▶ [STATED EXERCISE]: Retype everything from the start of the rows down to the line containing "click(89, 247)", keeping both ends.

▶ [MATERIAL FOR THE TASK]:
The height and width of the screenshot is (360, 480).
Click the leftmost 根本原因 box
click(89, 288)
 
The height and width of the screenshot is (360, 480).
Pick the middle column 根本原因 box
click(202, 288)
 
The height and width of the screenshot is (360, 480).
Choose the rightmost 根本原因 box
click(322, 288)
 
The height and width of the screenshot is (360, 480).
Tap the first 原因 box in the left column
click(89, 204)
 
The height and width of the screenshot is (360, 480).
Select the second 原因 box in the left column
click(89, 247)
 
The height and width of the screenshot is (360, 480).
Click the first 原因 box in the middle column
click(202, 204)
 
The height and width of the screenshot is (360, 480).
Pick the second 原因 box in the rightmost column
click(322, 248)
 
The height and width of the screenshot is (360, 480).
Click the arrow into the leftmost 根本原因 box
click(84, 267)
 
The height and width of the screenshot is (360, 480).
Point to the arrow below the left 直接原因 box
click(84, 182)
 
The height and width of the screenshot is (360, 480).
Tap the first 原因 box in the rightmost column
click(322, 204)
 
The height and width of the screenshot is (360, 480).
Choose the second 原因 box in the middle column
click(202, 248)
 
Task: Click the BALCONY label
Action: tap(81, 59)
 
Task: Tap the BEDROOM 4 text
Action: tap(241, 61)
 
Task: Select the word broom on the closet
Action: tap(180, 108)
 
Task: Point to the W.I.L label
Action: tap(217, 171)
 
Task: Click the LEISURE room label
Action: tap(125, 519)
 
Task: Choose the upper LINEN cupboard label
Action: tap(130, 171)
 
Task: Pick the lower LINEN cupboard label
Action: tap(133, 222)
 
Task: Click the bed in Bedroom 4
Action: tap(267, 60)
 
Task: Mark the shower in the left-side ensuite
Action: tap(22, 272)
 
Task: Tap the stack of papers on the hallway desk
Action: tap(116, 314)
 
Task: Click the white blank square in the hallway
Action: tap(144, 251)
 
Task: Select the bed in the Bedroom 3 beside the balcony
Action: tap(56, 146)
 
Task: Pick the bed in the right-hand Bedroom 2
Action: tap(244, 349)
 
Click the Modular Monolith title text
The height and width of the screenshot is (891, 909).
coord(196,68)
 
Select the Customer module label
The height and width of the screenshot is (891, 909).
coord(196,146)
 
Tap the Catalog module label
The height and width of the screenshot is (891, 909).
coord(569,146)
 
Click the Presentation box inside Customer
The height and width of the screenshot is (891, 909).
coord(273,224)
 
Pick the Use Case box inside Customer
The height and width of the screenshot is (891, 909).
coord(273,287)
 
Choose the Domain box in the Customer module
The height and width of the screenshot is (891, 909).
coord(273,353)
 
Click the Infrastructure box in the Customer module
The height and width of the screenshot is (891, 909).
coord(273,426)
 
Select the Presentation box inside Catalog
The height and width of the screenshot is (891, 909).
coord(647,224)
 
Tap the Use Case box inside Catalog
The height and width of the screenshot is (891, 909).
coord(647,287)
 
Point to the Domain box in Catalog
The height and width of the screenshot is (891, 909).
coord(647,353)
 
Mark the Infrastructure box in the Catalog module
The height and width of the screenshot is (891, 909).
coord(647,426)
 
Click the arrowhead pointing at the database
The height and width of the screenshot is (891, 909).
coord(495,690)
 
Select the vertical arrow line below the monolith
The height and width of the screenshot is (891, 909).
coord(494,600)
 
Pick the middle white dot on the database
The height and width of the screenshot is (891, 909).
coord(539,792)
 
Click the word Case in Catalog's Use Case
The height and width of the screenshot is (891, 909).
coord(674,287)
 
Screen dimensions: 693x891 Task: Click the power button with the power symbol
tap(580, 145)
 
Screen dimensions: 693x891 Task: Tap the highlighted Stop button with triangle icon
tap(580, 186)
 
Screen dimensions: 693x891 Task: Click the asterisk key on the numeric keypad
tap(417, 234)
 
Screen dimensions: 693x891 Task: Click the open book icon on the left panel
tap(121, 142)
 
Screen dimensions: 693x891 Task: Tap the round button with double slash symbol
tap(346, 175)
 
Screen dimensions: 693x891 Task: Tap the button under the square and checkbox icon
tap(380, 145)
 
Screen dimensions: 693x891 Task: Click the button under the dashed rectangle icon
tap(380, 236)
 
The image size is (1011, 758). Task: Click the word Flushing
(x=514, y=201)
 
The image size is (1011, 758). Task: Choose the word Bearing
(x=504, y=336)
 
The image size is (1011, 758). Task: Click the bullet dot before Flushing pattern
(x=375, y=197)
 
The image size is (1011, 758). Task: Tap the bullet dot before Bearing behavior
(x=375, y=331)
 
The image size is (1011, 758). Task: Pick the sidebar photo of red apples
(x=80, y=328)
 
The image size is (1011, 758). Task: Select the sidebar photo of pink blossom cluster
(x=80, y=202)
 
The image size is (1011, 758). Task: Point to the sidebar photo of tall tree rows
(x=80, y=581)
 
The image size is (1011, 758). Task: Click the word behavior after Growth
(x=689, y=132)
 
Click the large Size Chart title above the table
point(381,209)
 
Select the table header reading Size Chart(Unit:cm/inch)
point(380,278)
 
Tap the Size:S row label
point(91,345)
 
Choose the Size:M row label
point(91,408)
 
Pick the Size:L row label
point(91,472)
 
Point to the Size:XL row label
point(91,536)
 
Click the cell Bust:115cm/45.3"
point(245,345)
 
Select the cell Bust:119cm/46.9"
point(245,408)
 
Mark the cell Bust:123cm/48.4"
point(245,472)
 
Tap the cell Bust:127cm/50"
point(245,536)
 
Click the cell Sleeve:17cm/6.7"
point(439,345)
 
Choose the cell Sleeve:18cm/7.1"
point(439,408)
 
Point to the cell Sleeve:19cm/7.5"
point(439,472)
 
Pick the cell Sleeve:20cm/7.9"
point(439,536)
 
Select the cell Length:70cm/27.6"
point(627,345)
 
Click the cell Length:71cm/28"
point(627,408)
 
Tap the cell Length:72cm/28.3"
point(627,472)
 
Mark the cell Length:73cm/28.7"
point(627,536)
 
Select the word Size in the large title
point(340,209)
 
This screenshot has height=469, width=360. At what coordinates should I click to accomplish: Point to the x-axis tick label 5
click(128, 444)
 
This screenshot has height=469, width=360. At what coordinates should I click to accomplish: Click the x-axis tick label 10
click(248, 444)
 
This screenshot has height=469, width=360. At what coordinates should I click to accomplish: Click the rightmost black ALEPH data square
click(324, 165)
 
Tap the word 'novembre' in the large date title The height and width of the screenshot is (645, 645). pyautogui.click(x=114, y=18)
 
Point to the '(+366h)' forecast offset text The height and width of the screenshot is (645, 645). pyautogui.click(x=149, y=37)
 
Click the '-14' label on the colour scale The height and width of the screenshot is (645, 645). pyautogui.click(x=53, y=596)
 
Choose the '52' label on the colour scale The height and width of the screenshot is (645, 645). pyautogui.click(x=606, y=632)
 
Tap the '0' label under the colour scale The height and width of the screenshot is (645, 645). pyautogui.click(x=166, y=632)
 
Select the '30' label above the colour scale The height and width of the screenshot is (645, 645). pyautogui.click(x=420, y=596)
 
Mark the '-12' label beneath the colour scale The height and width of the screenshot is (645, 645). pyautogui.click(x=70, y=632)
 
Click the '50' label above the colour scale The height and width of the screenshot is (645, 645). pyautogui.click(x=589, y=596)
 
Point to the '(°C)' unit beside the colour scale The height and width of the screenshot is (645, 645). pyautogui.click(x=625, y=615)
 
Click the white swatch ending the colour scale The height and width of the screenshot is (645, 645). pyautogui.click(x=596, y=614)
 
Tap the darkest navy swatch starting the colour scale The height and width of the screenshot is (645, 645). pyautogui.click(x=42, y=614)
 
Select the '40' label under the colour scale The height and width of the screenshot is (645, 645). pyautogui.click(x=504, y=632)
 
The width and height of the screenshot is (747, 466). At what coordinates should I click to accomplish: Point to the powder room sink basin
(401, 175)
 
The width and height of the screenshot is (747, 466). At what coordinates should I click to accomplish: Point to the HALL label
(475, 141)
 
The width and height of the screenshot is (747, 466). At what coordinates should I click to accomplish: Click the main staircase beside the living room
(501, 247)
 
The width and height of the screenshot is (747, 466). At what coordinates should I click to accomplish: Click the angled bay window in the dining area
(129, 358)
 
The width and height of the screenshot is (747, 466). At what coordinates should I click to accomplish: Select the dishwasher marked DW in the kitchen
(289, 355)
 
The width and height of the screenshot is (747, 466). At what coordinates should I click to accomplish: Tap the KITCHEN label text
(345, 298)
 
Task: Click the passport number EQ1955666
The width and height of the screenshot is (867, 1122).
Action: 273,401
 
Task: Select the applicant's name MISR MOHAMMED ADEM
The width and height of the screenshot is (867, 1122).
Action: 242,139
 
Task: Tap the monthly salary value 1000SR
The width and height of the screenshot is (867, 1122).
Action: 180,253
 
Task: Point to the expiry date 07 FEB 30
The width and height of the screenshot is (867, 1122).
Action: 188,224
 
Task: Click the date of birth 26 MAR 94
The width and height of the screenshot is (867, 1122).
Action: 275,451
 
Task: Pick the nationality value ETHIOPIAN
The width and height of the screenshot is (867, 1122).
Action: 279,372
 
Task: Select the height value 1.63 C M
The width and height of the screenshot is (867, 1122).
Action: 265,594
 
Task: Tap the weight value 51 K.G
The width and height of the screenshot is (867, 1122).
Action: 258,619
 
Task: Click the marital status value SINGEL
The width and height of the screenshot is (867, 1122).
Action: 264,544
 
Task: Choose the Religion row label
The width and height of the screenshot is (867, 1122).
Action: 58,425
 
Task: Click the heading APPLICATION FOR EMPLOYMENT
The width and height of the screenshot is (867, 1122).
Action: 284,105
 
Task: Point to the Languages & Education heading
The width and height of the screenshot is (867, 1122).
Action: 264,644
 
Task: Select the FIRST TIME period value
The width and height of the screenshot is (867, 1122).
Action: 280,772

▶ [SOLVED EXERCISE]:
The height and width of the screenshot is (360, 480).
Click the leftmost 根本原因 box
click(89, 288)
 
The height and width of the screenshot is (360, 480).
Pick the middle column 根本原因 box
click(202, 288)
 
The height and width of the screenshot is (360, 480).
Choose the rightmost 根本原因 box
click(322, 288)
 
The height and width of the screenshot is (360, 480).
Tap the first 原因 box in the left column
click(89, 204)
 
The height and width of the screenshot is (360, 480).
Select the second 原因 box in the left column
click(89, 247)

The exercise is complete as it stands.